Loan Structuring With Today's Yields

  • Where will rates be in the future: No one can predict the future path of interest rates.  Lenders need to appear knowledgeable and do not want to come across as not having an opinion – because everyone seems to express at least one.  The reality is that no one knows the future path of interest rates.  For example, below is a graph showing in the blue line where short-term rates have been from 1985 to the present (Prime, LIBOR, or Fed Funds are 99% correlated).  In the dotted red line are forward rates at specific periods (the last four red lines are labeled and highlight how quickly the market keeps changing its mind).  The market is generally wrong but is wildly off during inflection points and further out in time – the futures market may be a good predictor for the next few months but is woefully wrong beyond a year.  But lenders do not need to predict interest rates to be valuable to their clients.  Instead, lenders need to analyze a customer’s balance sheet, cash flow, and business model to structure products that insulate customers from adverse outcomes, regardless of what interest rates may do in the future.  The lender’s primary focus should be eliminating the borrower’s financing and credit risk.

  • Why not wait for the Fed to start lowering rates to refinance: Lenders need to remind borrowers that the Fed lowers rates in a recession.  It is risky for borrowers to purposefully wait for a recession for better credit terms.  Currently, absolute and relative interest rates are low, and credit spreads are still at historical lows – waiting for a recession is unwise.  Lenders can remind borrowers that in a recession, liquidity is scarce, business cash flow is compromised, and credit spreads widen.
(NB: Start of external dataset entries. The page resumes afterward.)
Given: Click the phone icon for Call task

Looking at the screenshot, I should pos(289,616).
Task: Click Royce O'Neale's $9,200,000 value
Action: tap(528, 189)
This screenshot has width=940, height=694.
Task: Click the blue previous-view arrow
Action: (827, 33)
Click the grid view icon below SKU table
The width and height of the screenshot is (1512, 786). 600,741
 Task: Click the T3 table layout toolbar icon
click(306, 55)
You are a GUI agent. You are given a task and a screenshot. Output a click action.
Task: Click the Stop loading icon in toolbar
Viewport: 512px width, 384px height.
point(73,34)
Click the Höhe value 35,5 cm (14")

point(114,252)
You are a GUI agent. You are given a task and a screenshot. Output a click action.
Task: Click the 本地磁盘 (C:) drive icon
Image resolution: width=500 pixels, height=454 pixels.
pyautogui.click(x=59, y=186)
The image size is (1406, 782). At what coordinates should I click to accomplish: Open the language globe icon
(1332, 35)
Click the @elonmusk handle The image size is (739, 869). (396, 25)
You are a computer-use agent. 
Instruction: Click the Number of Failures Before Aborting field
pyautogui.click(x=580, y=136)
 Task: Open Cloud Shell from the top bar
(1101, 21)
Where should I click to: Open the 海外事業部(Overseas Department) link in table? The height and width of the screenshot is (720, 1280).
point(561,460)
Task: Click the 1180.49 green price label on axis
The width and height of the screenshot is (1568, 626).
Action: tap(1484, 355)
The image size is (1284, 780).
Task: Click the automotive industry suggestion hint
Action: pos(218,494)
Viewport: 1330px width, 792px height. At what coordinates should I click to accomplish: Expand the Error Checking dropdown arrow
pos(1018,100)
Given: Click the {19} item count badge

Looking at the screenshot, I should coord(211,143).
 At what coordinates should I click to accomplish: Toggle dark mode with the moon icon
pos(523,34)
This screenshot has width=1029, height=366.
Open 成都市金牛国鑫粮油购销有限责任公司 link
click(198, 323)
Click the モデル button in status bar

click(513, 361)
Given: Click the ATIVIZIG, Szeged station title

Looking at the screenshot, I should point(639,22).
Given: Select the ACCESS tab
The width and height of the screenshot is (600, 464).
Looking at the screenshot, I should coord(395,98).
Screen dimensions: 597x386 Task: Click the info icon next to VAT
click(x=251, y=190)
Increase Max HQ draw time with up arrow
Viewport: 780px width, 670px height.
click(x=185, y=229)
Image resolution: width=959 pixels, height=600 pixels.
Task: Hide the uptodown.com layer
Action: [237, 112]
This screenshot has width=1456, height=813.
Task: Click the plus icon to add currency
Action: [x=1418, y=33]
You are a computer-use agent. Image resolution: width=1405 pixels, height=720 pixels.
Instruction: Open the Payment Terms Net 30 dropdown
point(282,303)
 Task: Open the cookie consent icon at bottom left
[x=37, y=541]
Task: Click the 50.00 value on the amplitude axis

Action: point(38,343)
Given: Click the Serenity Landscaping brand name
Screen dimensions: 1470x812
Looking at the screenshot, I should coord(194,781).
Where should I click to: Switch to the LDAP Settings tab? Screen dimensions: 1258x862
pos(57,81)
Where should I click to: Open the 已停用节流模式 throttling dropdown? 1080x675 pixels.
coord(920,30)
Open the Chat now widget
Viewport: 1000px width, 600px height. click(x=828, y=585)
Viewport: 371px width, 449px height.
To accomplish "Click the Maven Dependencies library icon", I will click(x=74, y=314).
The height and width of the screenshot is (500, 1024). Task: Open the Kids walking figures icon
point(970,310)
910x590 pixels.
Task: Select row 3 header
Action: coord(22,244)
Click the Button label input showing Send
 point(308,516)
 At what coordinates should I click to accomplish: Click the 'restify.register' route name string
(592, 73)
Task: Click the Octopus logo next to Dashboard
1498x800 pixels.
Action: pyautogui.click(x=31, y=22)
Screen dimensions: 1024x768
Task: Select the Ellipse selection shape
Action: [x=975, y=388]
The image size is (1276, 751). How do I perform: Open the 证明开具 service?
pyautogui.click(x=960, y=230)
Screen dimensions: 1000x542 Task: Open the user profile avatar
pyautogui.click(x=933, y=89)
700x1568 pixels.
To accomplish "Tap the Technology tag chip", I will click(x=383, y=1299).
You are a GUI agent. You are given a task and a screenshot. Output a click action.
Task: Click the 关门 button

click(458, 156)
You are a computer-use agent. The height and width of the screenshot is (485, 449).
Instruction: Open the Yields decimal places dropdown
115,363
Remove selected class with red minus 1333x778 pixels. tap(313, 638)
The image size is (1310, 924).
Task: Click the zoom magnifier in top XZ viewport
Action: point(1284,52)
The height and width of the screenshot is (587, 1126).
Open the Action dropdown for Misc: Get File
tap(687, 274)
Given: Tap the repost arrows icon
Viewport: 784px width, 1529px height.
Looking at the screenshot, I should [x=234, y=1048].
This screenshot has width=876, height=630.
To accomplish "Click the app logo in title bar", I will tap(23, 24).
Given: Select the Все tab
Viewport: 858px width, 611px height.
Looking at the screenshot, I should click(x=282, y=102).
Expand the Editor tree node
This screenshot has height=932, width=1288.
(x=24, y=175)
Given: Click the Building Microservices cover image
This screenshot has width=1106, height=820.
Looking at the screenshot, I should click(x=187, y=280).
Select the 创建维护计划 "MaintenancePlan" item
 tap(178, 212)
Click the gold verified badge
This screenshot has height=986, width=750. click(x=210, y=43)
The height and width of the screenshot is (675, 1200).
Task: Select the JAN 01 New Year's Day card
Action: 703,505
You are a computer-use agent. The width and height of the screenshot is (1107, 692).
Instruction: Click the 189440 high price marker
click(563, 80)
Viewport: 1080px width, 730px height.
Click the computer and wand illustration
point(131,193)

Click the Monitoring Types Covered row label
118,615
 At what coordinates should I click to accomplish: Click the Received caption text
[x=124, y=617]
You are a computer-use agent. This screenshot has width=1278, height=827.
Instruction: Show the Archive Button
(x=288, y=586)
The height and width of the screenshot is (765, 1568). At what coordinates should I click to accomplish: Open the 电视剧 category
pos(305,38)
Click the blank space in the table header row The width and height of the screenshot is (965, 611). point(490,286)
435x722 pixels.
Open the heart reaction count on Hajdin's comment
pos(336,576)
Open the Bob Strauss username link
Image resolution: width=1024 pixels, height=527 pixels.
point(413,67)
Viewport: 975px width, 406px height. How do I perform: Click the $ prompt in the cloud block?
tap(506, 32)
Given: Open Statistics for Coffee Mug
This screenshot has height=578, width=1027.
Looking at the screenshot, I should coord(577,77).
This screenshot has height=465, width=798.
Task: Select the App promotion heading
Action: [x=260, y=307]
  • The best asset/liability for borrowers:  Borrowers should seek loan structuring that matches their asset-liability position.  Bankers must provide the proper structure, payment terms, conditions, and maturities for the specific borrower and their personal situation and business needs.  Many borrowers do not know if their loan correctly matches their cash flows and if the liability and assets are appropriately matched for their business, and this is the most significant value-add that lenders can provide.  For example, real estate and stable cash flow businesses are longer-term assets with net operating income (NOI) or earnings before interest, taxes, depreciation, and amortization (EBITDA) that is insensitive to interest rate movement.  Therefore, fixed-rate for longer terms may be the best fit for these borrowers.


  • What flexibility should borrowers expect for future restructuring or collateral substitution: We see how many banks offer credit products that are relationship driven rather than transactional.  For example, with a relationship-driven credit facility, a borrower will commit to some term for a credit facility, and if needs change during the course of the term – for example, loan size changes, collateral substitution is required, a related entity wants to assume the credit, the bank will allow the economic terms of the initial credit to remain – subject to credit underwriting.  This built-in feature (that we ourselves use at SouthState Bank) offers credit products that provide built-in future flexibility to allow borrowers to lock in pricing today and a structure that is tied to the borrower’s balance sheet instead of a piece of collateral that may be bought and sold multiple times in the course of a loan commitment term.


The current business environment is a perfect opportunity for community bankers to demonstrate how they are trusted advisors to their clients buy helping borrowers with loan structuring.  Lenders do not need to predict the future, but they should be able to help borrowers manage risk and reduce financing costs.  By analyzing the borrower’s balance sheet, cash flow, and liquidity positions, lenders can structure solutions that help borrowers both reduce business risk and increase profitability.